In [1]:
import pandas as pd
import sqlite3

# Objectives

- Use SQL subqueries to nest queries
- Identify common SQL dialects and tools
- Query data from web databases

![yo dawg sql meme](images/yodawg.jpeg)

# SQL Subqueries

Like you might nest one function within another in Python, you can nest queries in SQL. We can use a **subquery** within another query to succinctly implement queries that have multiple query steps.

In [2]:
conn = sqlite3.connect('data/flights.db')

In [3]:
connection = sqlite3.Connection('data/flights.db')

In [4]:
type(conn), type(connection)

(sqlite3.Connection, sqlite3.Connection)

## Subqueries in `FROM`

You can use a subquery in the `FROM` clause - this is useful, for example, if you want to apply multiple aggregation functions.

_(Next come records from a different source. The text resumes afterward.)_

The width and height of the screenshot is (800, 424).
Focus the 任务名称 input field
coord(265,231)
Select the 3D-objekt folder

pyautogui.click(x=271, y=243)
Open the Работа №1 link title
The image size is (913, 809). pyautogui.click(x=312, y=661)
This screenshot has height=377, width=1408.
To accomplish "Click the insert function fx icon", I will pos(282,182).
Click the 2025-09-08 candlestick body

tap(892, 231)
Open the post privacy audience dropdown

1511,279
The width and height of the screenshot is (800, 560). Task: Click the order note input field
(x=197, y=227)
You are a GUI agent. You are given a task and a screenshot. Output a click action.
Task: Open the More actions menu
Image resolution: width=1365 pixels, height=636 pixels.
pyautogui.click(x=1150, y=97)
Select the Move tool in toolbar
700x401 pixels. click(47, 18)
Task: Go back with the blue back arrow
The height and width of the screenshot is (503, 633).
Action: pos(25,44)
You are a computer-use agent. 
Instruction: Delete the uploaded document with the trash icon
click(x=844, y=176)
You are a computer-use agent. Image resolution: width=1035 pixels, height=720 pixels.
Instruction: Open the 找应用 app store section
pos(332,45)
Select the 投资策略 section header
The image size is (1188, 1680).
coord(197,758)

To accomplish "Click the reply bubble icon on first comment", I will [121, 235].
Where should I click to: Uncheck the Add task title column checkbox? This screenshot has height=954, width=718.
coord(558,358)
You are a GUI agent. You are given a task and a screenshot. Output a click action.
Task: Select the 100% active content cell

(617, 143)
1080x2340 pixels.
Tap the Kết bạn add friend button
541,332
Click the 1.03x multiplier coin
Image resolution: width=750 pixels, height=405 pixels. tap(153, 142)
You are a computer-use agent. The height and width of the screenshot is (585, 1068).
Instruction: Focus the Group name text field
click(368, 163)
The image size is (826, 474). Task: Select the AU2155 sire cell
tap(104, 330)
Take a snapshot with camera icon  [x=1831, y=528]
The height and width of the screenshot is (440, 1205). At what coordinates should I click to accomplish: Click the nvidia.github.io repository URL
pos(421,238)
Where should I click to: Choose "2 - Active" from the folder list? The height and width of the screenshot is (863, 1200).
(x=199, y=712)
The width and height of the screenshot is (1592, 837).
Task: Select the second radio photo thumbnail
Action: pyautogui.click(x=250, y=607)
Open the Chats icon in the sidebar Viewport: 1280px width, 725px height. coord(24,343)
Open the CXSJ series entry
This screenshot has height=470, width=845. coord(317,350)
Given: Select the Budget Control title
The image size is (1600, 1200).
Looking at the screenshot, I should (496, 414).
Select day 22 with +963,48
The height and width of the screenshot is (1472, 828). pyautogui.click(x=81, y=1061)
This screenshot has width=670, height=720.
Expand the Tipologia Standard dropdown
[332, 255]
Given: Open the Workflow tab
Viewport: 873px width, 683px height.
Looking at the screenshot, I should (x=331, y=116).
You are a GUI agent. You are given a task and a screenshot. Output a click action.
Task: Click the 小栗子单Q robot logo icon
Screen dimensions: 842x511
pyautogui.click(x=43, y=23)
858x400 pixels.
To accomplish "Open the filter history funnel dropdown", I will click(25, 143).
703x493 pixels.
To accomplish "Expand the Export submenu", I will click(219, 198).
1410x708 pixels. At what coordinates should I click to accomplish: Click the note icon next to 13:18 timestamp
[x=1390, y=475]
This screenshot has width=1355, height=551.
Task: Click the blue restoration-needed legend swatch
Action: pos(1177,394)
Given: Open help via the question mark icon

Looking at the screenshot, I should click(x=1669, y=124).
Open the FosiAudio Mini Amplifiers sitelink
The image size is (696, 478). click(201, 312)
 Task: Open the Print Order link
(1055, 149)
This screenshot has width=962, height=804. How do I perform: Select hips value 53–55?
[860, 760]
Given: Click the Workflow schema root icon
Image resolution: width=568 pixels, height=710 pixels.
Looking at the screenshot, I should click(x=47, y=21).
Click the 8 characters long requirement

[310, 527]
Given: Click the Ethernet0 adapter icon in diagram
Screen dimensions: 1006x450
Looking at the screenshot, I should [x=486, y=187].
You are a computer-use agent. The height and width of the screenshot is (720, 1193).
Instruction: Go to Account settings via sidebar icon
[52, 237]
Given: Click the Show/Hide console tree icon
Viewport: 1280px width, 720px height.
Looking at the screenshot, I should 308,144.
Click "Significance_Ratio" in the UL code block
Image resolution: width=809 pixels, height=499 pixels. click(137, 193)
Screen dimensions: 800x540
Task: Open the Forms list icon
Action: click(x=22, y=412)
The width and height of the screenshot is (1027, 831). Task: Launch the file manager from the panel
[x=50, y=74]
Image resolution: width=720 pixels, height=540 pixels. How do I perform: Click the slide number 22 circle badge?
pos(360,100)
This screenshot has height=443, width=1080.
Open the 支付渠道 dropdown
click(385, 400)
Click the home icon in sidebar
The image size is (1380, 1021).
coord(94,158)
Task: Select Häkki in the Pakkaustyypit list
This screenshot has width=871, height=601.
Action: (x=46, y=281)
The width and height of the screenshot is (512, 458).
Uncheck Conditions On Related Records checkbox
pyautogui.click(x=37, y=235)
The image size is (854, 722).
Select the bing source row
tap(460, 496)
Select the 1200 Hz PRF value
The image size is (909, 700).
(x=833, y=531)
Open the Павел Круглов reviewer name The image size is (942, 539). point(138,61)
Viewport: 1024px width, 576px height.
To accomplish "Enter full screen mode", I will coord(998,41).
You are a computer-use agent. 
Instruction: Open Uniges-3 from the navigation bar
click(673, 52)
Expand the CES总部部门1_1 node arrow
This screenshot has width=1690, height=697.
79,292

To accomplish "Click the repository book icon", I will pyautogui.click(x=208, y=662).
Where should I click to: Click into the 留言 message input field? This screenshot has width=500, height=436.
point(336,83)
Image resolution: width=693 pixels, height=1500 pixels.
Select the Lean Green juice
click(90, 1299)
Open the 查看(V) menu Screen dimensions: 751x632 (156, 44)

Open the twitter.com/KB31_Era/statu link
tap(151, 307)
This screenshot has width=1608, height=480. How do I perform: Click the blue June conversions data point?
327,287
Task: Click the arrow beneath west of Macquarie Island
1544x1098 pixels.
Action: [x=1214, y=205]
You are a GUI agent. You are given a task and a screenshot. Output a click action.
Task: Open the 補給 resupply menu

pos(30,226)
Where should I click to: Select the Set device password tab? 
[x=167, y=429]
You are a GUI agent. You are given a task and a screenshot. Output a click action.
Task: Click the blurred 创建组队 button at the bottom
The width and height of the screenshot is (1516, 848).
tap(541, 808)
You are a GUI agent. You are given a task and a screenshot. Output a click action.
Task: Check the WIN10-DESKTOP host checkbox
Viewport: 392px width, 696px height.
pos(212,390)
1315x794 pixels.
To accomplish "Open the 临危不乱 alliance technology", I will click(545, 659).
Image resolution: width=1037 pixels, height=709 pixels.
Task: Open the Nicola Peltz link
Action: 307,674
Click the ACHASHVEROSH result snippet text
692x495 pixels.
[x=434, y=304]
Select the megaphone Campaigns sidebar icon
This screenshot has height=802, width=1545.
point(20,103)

Let say we want to get the average of the number of routes departing from all airports. First we'd need to get the total number of routes departing from all airports, then take the average.

In [5]:
pd.read_sql('''

SELECT source AS departing_airport, COUNT() AS num_departures 
FROM routes
GROUP BY source

''', conn)

Unnamed: 0,departing_airport,num_departures
0,AAE,9
1,AAL,20
2,AAN,2
3,AAQ,3
4,AAR,8
...,...,...
3404,ZUH,60
3405,ZUM,2
3406,ZVK,3
3407,ZYI,15


We can use this query as a subquery, and take the average of the new `number_of_departures` column.

In [6]:
pd.read_sql('''

SELECT AVG(num_departures)
FROM (SELECT source AS departing_airport, COUNT() AS num_departures 
        FROM routes
        GROUP BY source)

''', conn)

Unnamed: 0,AVG(num_departures)
0,19.848343


## Note: Subqueries are Like New Tables!

If you squint, you'll notice that the subquery is taking the place of where we might put a table!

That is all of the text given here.